[Start of Task input]

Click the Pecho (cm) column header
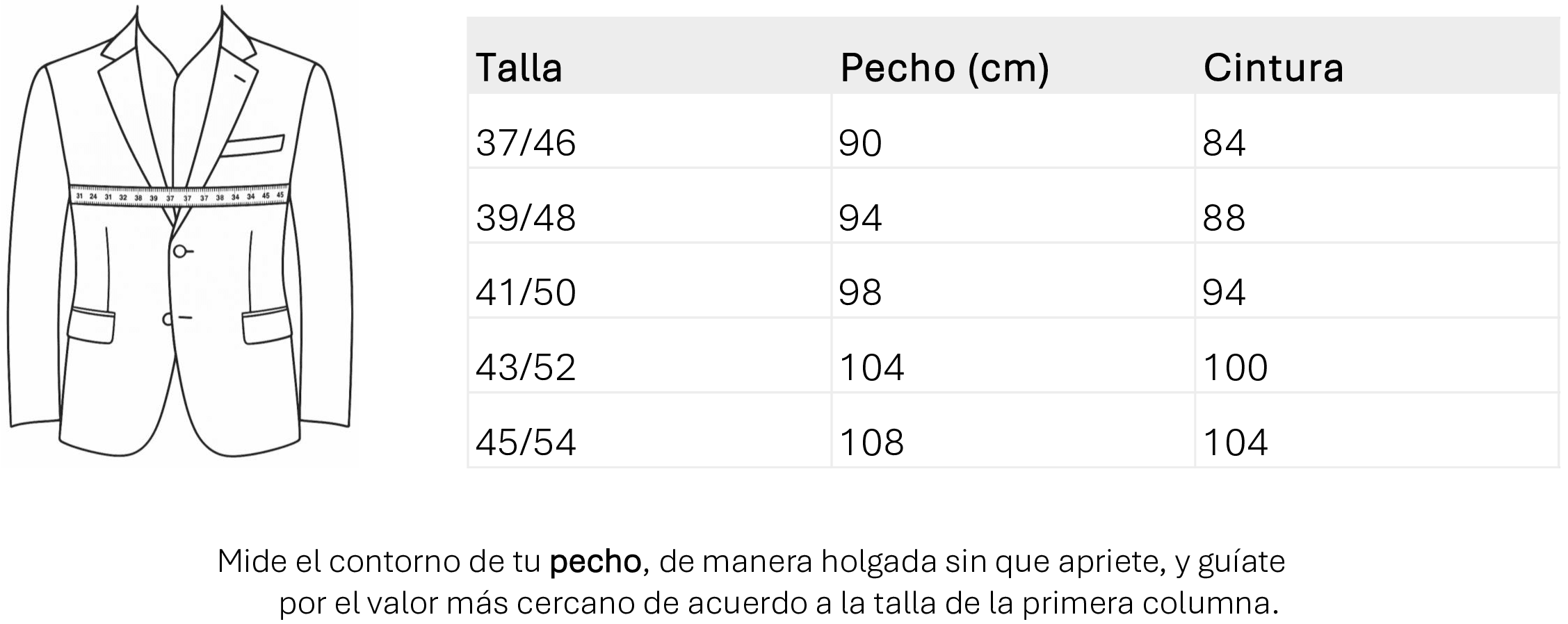944,68
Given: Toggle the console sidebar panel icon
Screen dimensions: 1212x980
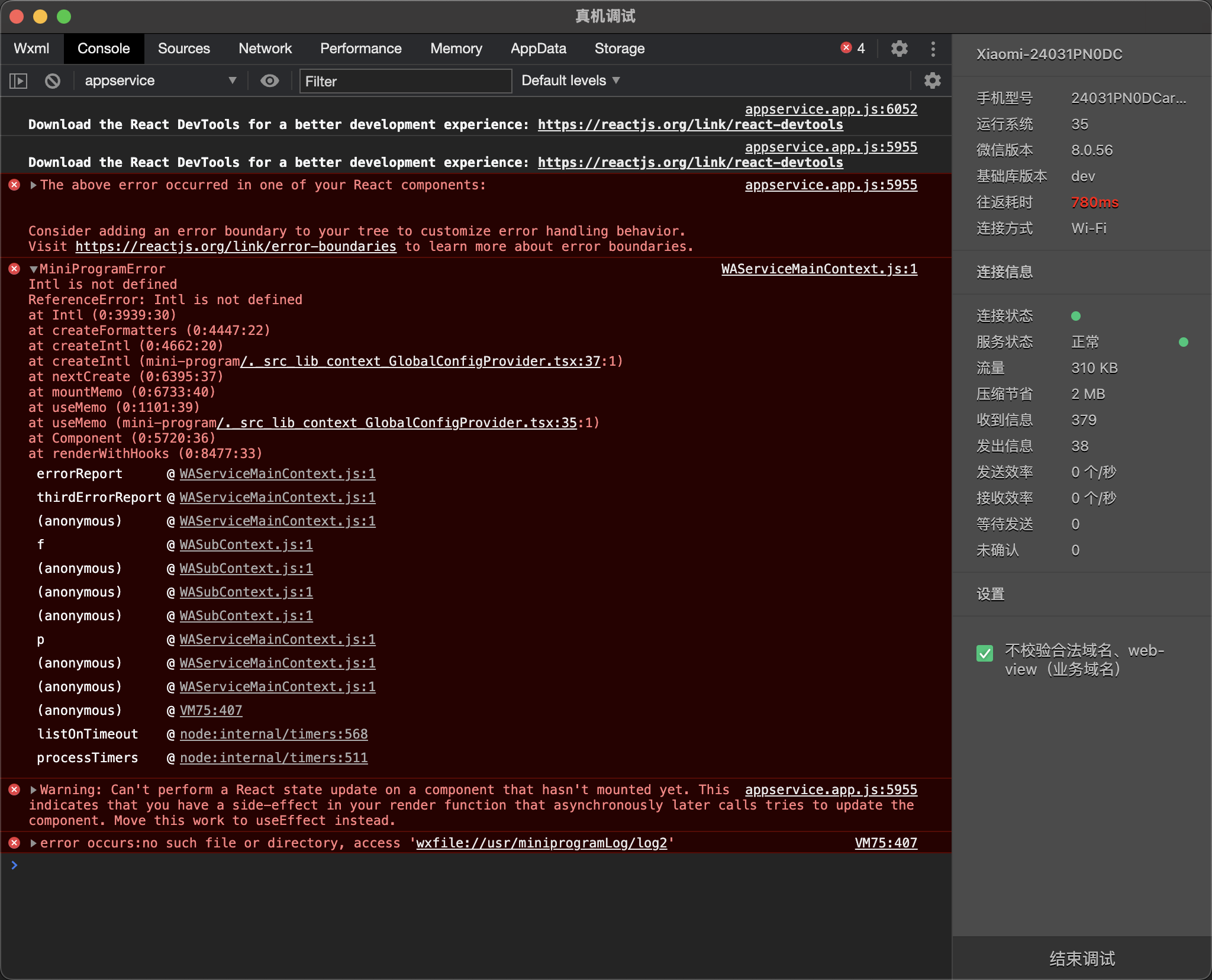Looking at the screenshot, I should pyautogui.click(x=18, y=80).

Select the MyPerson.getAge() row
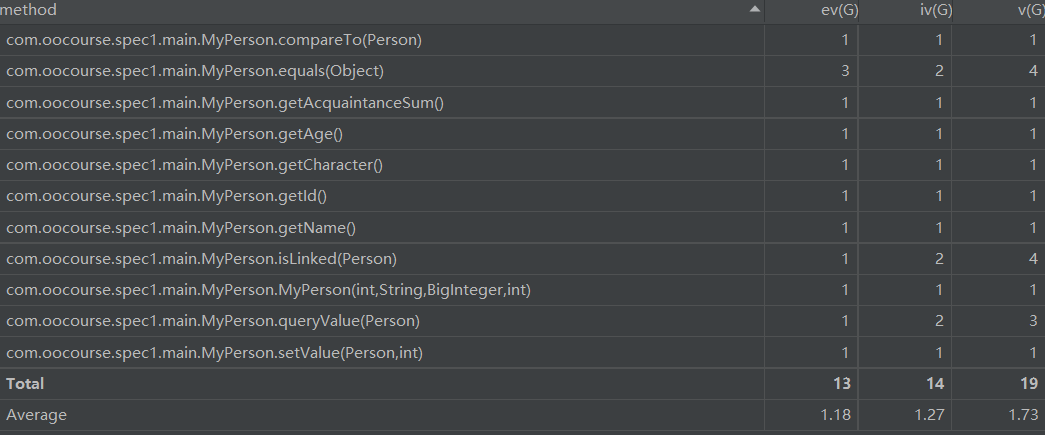click(x=522, y=134)
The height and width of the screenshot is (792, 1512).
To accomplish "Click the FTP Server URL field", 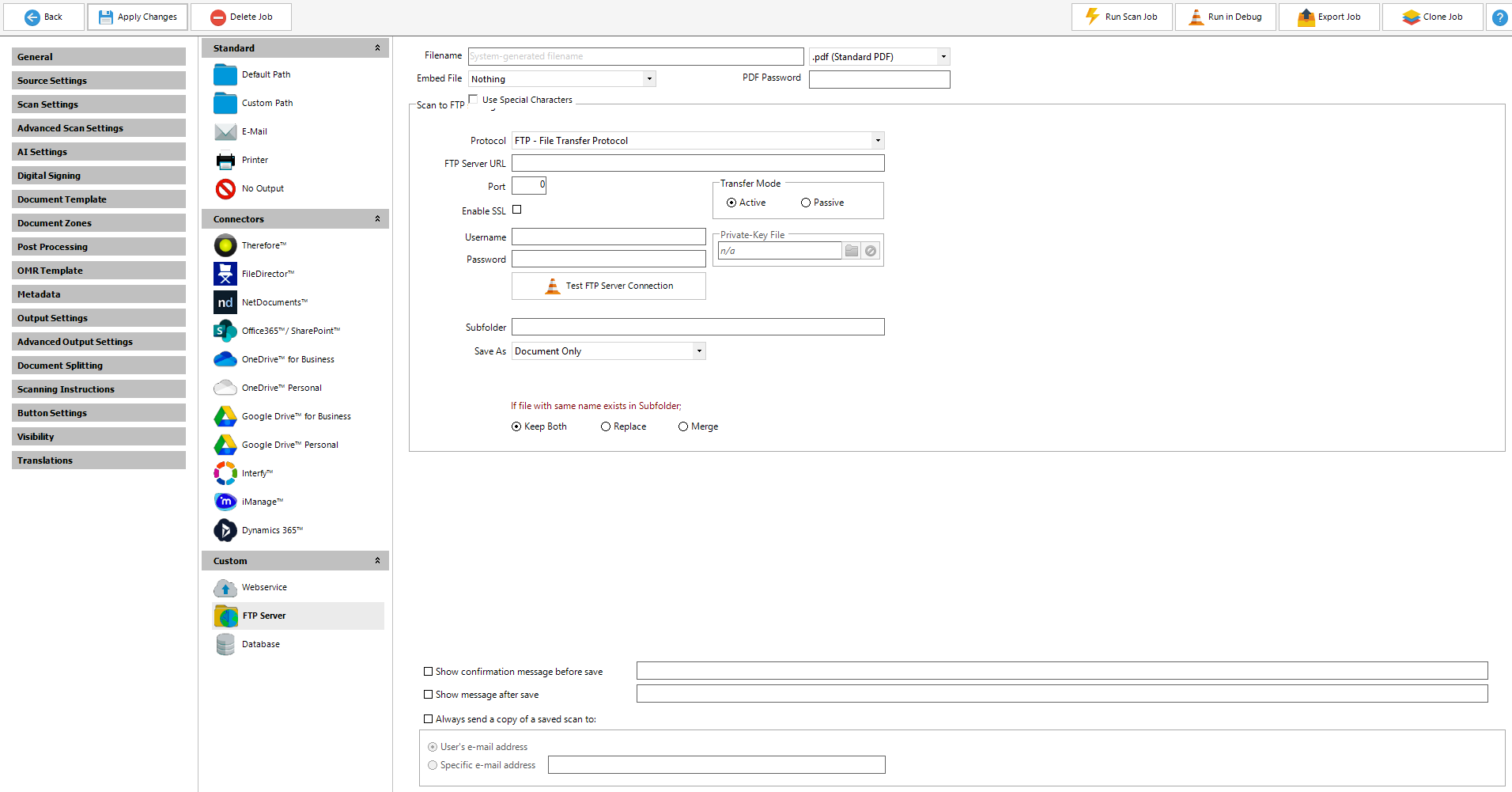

[End of Task input]

#### Problem requirements:
Copy out every one of the records above line by line, word for word, and leave the pictures out.

#### Correct output:
Click the Pecho (cm) column header
944,68
Given: Toggle the console sidebar panel icon
Screen dimensions: 1212x980
Looking at the screenshot, I should pyautogui.click(x=18, y=80).

Select the MyPerson.getAge() row
click(x=522, y=134)
The height and width of the screenshot is (792, 1512).
To accomplish "Click the FTP Server URL field", 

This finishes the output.